Eating for Metabolic Health

Eating for metabolism isn’t just about what food you consume, but also how you consume it. What you eat and when you eat it can have a big impact on your metabolic health.

Eat 30-60 Minutes after Waking

A slow metabolism is indicated by not being hungry in the morning. If you haven’t eaten in 7-10 hours, you should be hungry. If you are not hungry, it is a sign that your metabolism is weak and your body is running on stress hormones for energy instead of appetite.

You should aim to eat something 30-60 minutes after you wake up each day. If you don’t feel like eating, make yourself do it anyway. I’ve never had a big appetite in the morning, but over the past year I’ve started to force myself to eat breakfast as soon as I wake up. Gradually, I’ve found myself getting hungrier in the mornings.

If you’re not used to eating breakfast immediately in the morning, I suggest you start with something small. You don’t have to eat a large breakfast. You may want to try eating a small amount of fruit or scrambled eggs for breakfast, or even just drink a glass of milk. As you begin to heal your metabolism, your appetite in the morning may improve.

Eat Every 3-4 Hours

A stable blood sugar level is a result of a healthy metabolism. To maintain balanced blood sugar levels, it is recommended that you eat every 3-4 hours.

Maintaining even blood sugar levels will reduce stress on the body and allow your metabolism to recover.

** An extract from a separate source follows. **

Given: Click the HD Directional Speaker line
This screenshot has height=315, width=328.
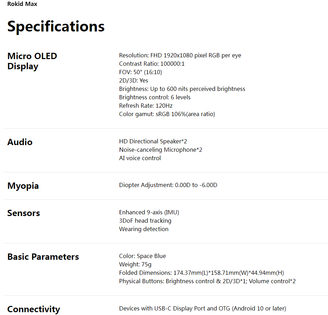Looking at the screenshot, I should tap(153, 141).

Only Drink Coffee after a Meal

You should never drink black coffee on an empty stomach as it can drop your blood sugar levels and increase your stress hormones.

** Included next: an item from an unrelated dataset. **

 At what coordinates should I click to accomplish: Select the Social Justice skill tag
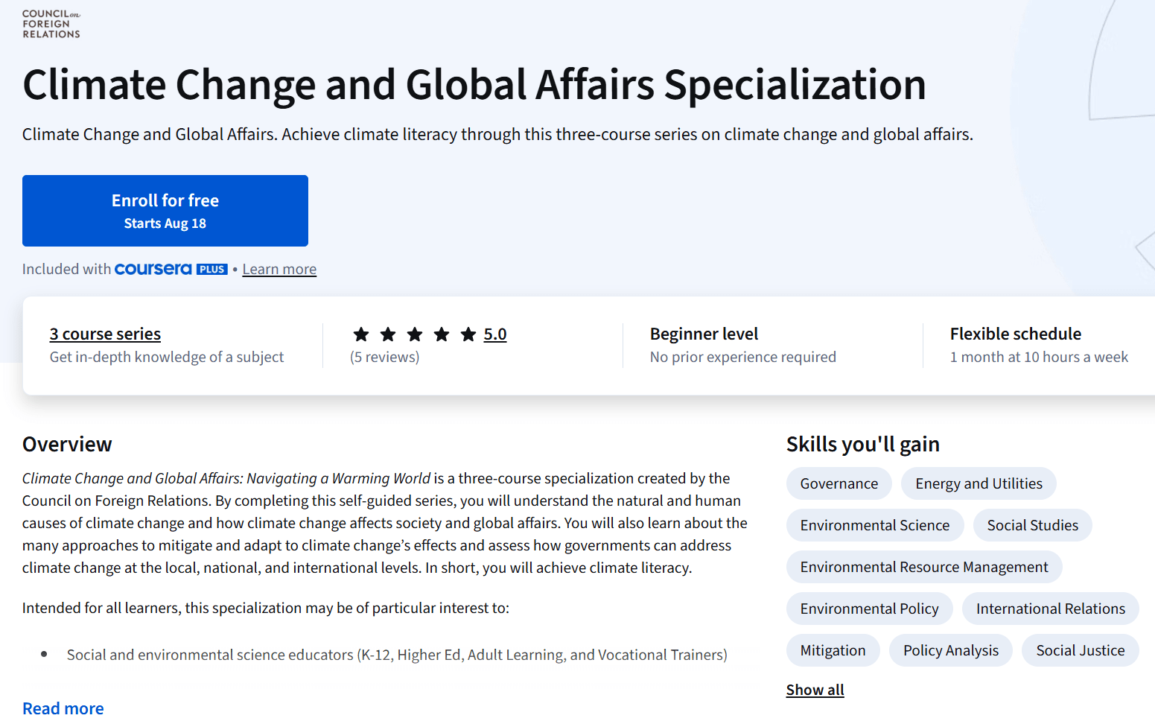click(x=1080, y=650)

Coffee should be consumed after a meal and blended with maple syrup and raw milk instead of drinking it black in order to maintain balanced blood sugar levels.

Eat the Right Amount of Carbs, Proteins, and Fats

You should include all three macronutrients with each meal for optimal health. Carbs are necessary for energy, protein helps with repair and metabolic function, and fats are required to transport fat-soluble nutrients and to slow the absorbency of sugars into the blood. You should eat all three macronutrients together to keep your blood sugar levels balanced.

Your meal should be divided as follows: 40-60% carbohydrates, 25-30% protein, and 20-30% fat.

I recommend using an app to track your macros until you find the combination that makes you feel the best. You will want to increase your carb consumption slowly if you are not used to eating a lot of carbs.

Avoid Refined Grains

The pro-metabolic diet endorses the avoidance of refined grains. Cutting back on white bread, pizza, and pasta will help improve your health.

This is because refined grains take very little calorie expenditure to digest. The process of digesting whole grains is more complex and requires more calories to digest.

You should include whole grains in your diet by eating foods such as whole oats, whole wheat, buckwheat, barley, quinoa, and brown rice. Some whole grains contain gluten which would need to be avoided by anyone with a sensitivity to gluten or Celiac disease.



The pro metabolic diet is more of a lifestyle approach that aims to make the foods you eat work better with the way your body metabolizes them.

Eating in a way that supports metabolic function can help prevent weight gain, improve your overall health, and restore balance to your body.

It is not only important to be fit and healthy, but by understanding the connection between diet and good health, you can better take care of your body.